Title :
Verification for fault tolerance of the IBM system z microprocessor
Author :
Thompto, Brian W. ; Hoppe, Bodo
Author_Institution :
Syst. & Technol. Group, IBM, Austin, TX, USA
Abstract :
IBM System z∗ processors are known for their industry leading Reliability, Availability and Serviceability (RAS). The hardware is designed to support a high resilience against errors and the ability to recover from errors maintaining a valid architectural state. This paper describes the thorough verification effort required to prove that the fault tolerance of the IBM System z processor core matches the high expectations prior to design tape-out. This paper proposes a multifaceted verification methodology to cover the various aspects of verifying correct error detection, isolation and recovery. Soft errors enlarge the state space of a design significantly. This provides a significant challenge to the functional verification environment in order to tolerate the fails and to expect architectural compliance. Several fault injection mechanisms are discussed. A special focus is on the novel methodology of Comprehensive Fault Injection (CFI) used to validate and improve the dependability characteristics of the processor core, providing improved Soft Error Resilience (SER).
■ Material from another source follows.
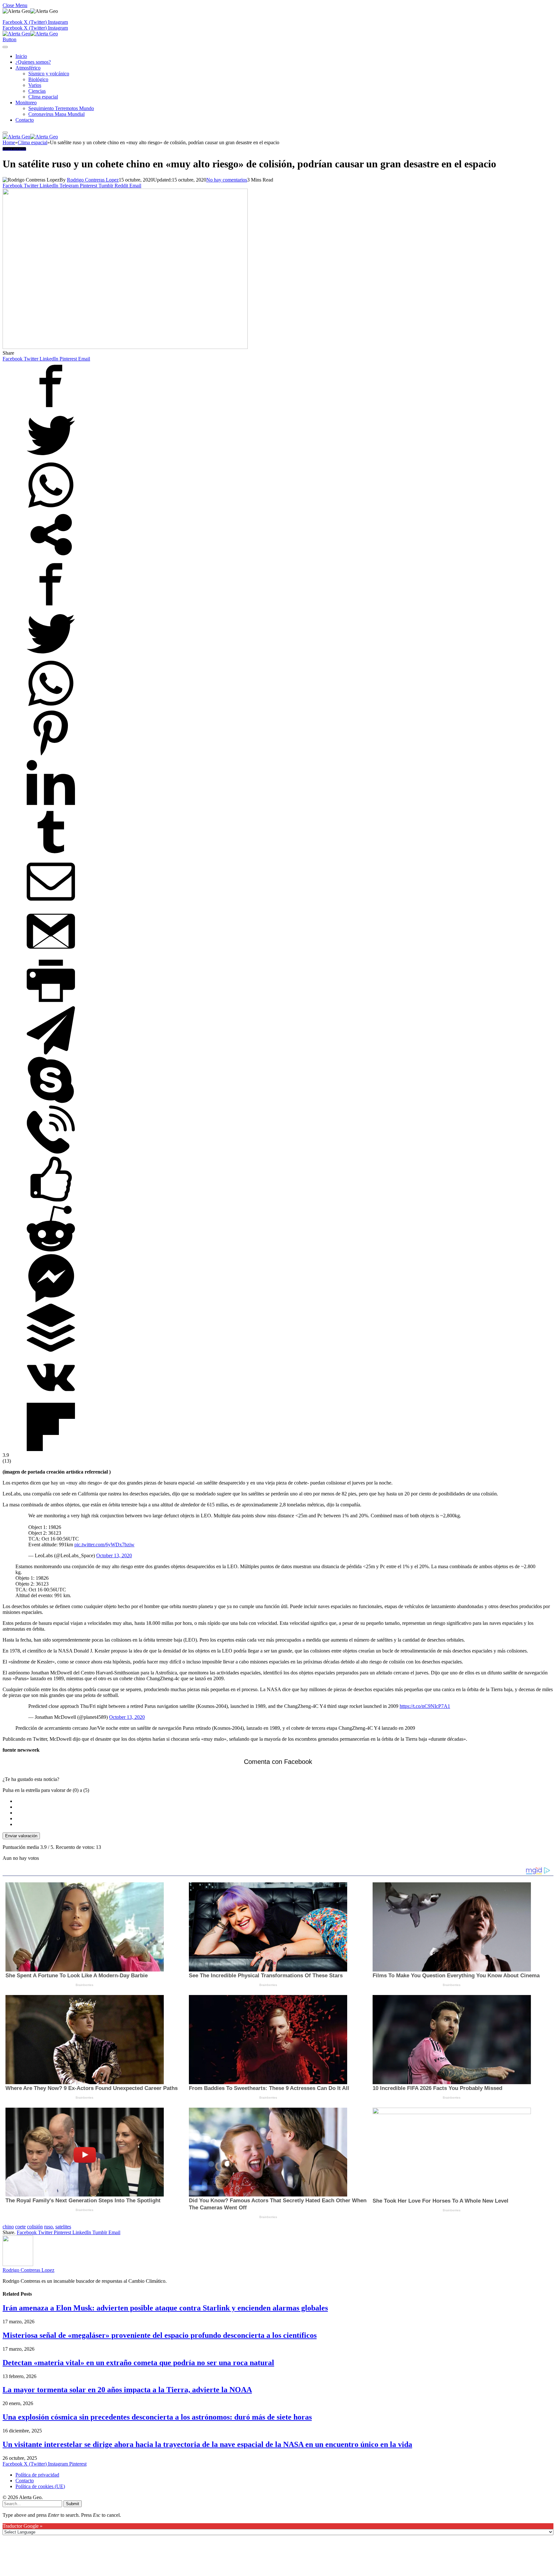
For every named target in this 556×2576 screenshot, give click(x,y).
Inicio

Feedback of the results and measurements of the efficiency and functional coverage are an integral part of the overall methodology, allowing the smart use of the available compute resources.
Keywords :
Decision support systems; Fault tolerant systems; Microprocessors; CFI; RAS; SER; error detection; error recovery; fault injection;
Conference_Titel :
Design Automation Conference (DAC), 2010 47th ACM/IEEE
Conference_Location :
Anaheim, CA, USA
Print_ISBN :
978-1-4244-6677-1